Perplexo com o ocorrido, o presidente da Câmara faz uma defesa sobre o procurador, conforme aponta trecho do material, transcrito por Gabriel:
“[...] eu não quero com isto dizer que ele seja capaz de ter uma falta tão grande com esta Câmara, e não é de suspeitar; porém cumpro com o meu dever em reunir e compartilhar o que ocorre a este respeito, e porque os homens são sujeitos a tudo.” (em transcrição livre)
No dia seguinte, 24 de outubro de 1831, os vereadores novamente se reuniram em sessão extraordinária. O sentimento de curiosidade sobre o ocorrido perpetuava, eis que então, resolvem nomear um novo procurador – Felipe de Cerqueira Leite – e atribuem sua primeira tarefa: “e que seguisse o antigo procurador até onde o descobrisse”, aponta o documento.
Cerqueira Leite cumpriu a tarefa.
“O procurador que tinha sido nomeado por seu oferecimento, participou que seguindo ao ex procurador Damaceno, conforme a deliberação da Câmara, [...] o alcançou na Vila de Itu, e ali convencionou se para ele voltar a dar suas contas o que prometeu logo fazer [...]” [em transcrição livre]

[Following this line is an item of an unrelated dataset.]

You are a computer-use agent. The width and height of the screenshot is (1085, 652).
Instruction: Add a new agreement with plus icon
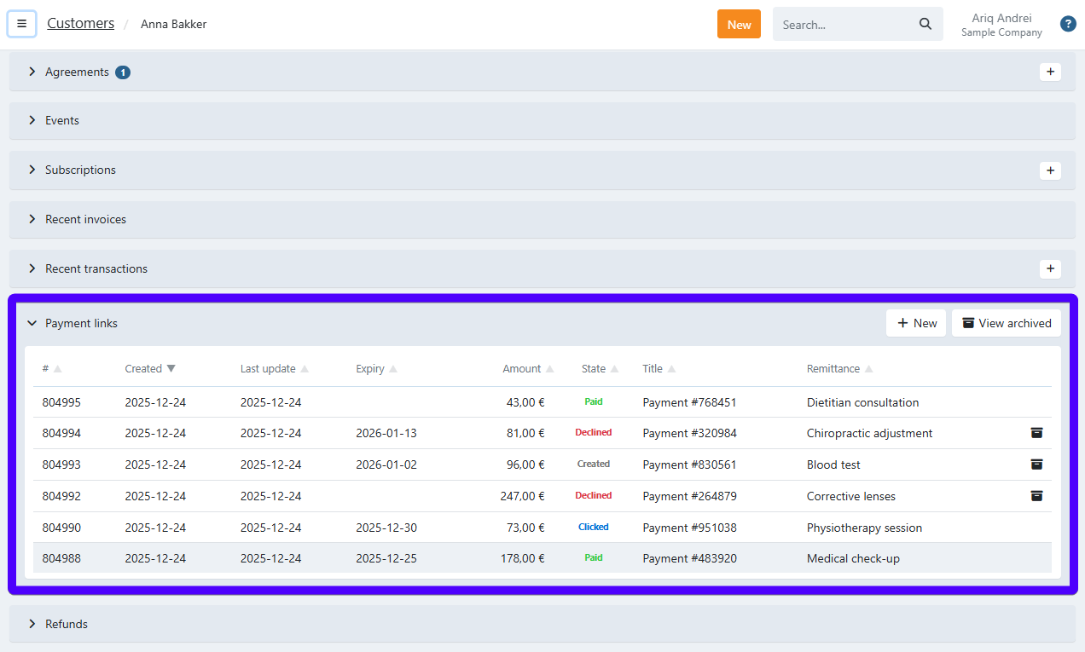click(1050, 72)

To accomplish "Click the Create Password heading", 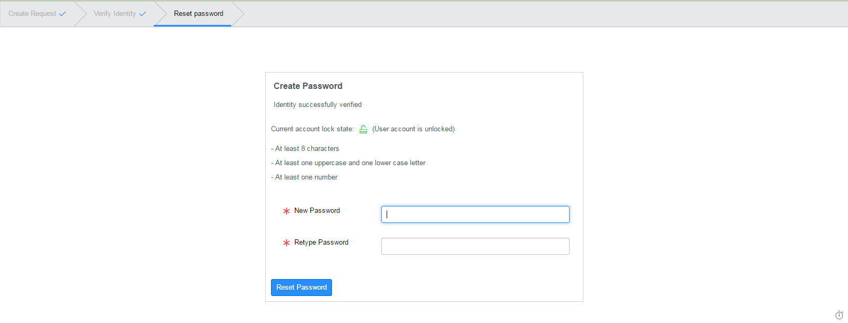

Mais tarde, em 8 de novembro, a Câmara torna a discutir sobre o ex-procurador, dessa vez na intenção de colocar um ponto final sobre o ocorrido:
“Primeiro que revendo com madura refeição o seu libelo acusatório que não só pode chamar de outra maneira, o celebérrimo requerimento dizendo que a Câmara não lhe deferiu coisa alguma quando requereu sua demissão, o que falta verdade, tanto deferi-lhe que até mandou pedir para esperar alguns dias por não se poder legalizar nessa ocasião as contas [..]”[em transcrição livre]
Aparentemente, o procurador Damaceno requereu mais tempo para explicar tanto a ausência como sua falta no que dizia respeito aos tramites de sua demissão. E, ainda de acordo com os documentos preservados na Câmara, ficou esclarecido que o sumiço repentino do procurador foi ocasionado porque ele devia dinheiro:
“[...] o senhor Presidente denuncia que ele (o ex-procurador) safou-se levando seus escravos e trastes, e que o desertor havia fugido para escapar de prestar contas com Francisco Florêncio do Amaral, e dar-lhe o dinheiro que há treze anos tem em seu poder como seu tutor, e por isso reuniu-se a Câmara e deu-se as providencias que esteve ao seu alcance, e se não foi legal a precatória talvez por falta de alguma explicação no requerimento: Nota se mais em dizer que ele deixou trastes, dinheiro e um escravo, e com firme resolução de retornar no dia vinte e nove do mês de outubro como se ele desse parte ao menos ao senhor presidente de sua saída por caminho esquisito, e de sua firme resolução que não cumpriu, e como se fosse da atribuição da Câmara saber de seus negócios particulares e se deixou ou não dinheiro e trastes, ela só cuidou no que lhe pertencia, [...]” (transcrito para o português atual)
A sessão foi suspensa após o Damaceno retornar e pagar os catorze mil reis que acumulou em sua função como procurador.
ACHADOS DO ARQUIVO - A série "Achados do Arquivo" se pauta na publicação de parte do acervo do Setor de Gestão de Documentação e Arquivo, ligado ao Departamento Administrativo. Ela foi criada pelo setor de Documentação, em parceria com o Departamento de Comunicação Social, e conta com publicações semanais no site da Câmara, às sextas-feiras, como forma de tornar acessível ao público as informações do acervo da Câmara Municipal de Piracicaba.